⛰️ Passo degli Scalini (2022 m)
⏱️ Tempi: 1h 40min salita, 1h 10min discesa
🗓️ 02/05/2026
📈 Dislivello: 900 m
🥾 Lunghezza: 10km
🚩 Segnaletica: CAI 806
🗺️ Tabacco: 013
Lasciata la macchina al parcheggio di Sella Nevea vicino alla ex caserma della Guardia di Finanza si inizia a salire per la pista da sci ormai dismessa. Il sentiero tiene la destra della pista e sale abbastanza ripido per alcune decine di metri per poi impoccare la strada forestale che porta a Casera Cregnedul di sotto. La strada prosegue nel bosco e alterna tratti molto ripidi e cementati a tratti più dolci e sterrati. Dopo qaulche centinaio di metri, si imbocca il sentiero che taglia i tornanti della forestale. L'ingresso è evidente in presenza di un cartello giallo.

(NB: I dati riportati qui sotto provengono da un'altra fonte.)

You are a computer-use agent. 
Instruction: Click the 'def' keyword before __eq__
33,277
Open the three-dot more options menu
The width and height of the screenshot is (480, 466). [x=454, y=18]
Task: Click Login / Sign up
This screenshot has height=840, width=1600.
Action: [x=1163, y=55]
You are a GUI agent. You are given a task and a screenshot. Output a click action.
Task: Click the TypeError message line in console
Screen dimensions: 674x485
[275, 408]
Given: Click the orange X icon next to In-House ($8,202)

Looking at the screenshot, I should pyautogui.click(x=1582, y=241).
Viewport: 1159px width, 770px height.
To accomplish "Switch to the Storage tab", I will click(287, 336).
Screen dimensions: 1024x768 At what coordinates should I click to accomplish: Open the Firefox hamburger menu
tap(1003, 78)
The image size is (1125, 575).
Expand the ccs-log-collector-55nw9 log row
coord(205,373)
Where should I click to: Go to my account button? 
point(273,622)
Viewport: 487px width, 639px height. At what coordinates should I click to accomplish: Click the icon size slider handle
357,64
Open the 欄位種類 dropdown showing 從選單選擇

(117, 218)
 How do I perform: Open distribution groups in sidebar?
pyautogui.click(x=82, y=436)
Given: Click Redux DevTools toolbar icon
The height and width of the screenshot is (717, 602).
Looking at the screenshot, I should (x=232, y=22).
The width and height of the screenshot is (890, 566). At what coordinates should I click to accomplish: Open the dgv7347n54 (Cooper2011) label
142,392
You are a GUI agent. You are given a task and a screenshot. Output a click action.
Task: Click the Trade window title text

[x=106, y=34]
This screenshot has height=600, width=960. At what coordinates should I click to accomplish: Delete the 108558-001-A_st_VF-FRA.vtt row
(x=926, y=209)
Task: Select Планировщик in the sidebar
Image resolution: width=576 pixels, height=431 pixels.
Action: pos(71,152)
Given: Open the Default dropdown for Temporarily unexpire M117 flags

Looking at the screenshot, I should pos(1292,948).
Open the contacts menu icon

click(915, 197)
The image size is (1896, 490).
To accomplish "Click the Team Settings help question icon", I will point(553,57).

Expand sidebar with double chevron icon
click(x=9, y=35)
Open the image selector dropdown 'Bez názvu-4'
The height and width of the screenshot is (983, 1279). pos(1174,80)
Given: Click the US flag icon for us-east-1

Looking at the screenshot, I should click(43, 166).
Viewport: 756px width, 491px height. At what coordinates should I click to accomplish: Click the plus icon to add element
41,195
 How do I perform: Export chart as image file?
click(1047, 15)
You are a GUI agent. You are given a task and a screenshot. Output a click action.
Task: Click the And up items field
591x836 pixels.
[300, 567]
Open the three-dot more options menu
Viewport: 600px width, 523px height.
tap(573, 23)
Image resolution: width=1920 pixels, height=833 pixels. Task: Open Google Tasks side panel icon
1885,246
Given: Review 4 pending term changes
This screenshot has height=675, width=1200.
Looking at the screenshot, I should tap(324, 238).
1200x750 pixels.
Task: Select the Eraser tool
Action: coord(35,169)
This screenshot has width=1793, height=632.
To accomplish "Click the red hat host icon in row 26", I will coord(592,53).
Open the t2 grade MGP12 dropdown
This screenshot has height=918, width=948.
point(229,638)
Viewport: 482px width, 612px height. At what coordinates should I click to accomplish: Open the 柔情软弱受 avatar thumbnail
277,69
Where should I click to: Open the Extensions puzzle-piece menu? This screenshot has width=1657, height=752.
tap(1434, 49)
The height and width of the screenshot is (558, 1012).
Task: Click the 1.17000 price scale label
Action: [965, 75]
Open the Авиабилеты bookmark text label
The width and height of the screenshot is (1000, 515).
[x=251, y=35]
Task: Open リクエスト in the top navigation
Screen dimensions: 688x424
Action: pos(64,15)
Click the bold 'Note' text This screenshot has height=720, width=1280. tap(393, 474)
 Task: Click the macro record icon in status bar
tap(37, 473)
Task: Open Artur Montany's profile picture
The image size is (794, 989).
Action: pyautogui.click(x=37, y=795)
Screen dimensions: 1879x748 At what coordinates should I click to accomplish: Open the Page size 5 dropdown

Il sentiero prosegue più ripido nel bosco e rimane sempre in ombra. In qualche centinaio di metri si incrocia due volte la strada e poi si prosegue sempre a zig zag nel bosco, fino ad uscire in un prato. La vista qui si apre sulle creste delle Alpi Giulie battute dalla via Ceria e Merlone e sulla cima Cregnedul. Il sentiero devia quindi a destra e torna a salire a lunghi tornanti e si vedono numerosi ruderi della grande guerra. In poco tempo si aggira la dorsale del monte e cambia l'esposizione che ora sarà verso Est, con una bella visuale di Mangart, Jalovec e Triglav. Qui si passa in traverso per un ripido e lungo pratone in cui si possono vedere numerosi stambecchi. Da qui in pochi zigzag si arriva al Passo degli Scalini, a quota 2022m. Il panorama si apre quindi sulla conca dominata dalle Cime Castrein, Alta madre dei Camosci, Cima di Riofreddo e Jof Fuart. Dietro, invece, si vede tutto il gruppo del Canin fino al Monte Sart. L'escursione può quindi continuare fino al rifugio Corsi, che si vede dall'altra parte della conca, ma che purtroppo è chiuso da qualche anno a questa parte. Sebbene la salita sia tutta esposta a sud, a maggio non abbiamo incontrato neve. La discesa dall'altra parte del passo, invece, e ancora piuttosto innevata e richiede la giusta attrezzatura e attenzione.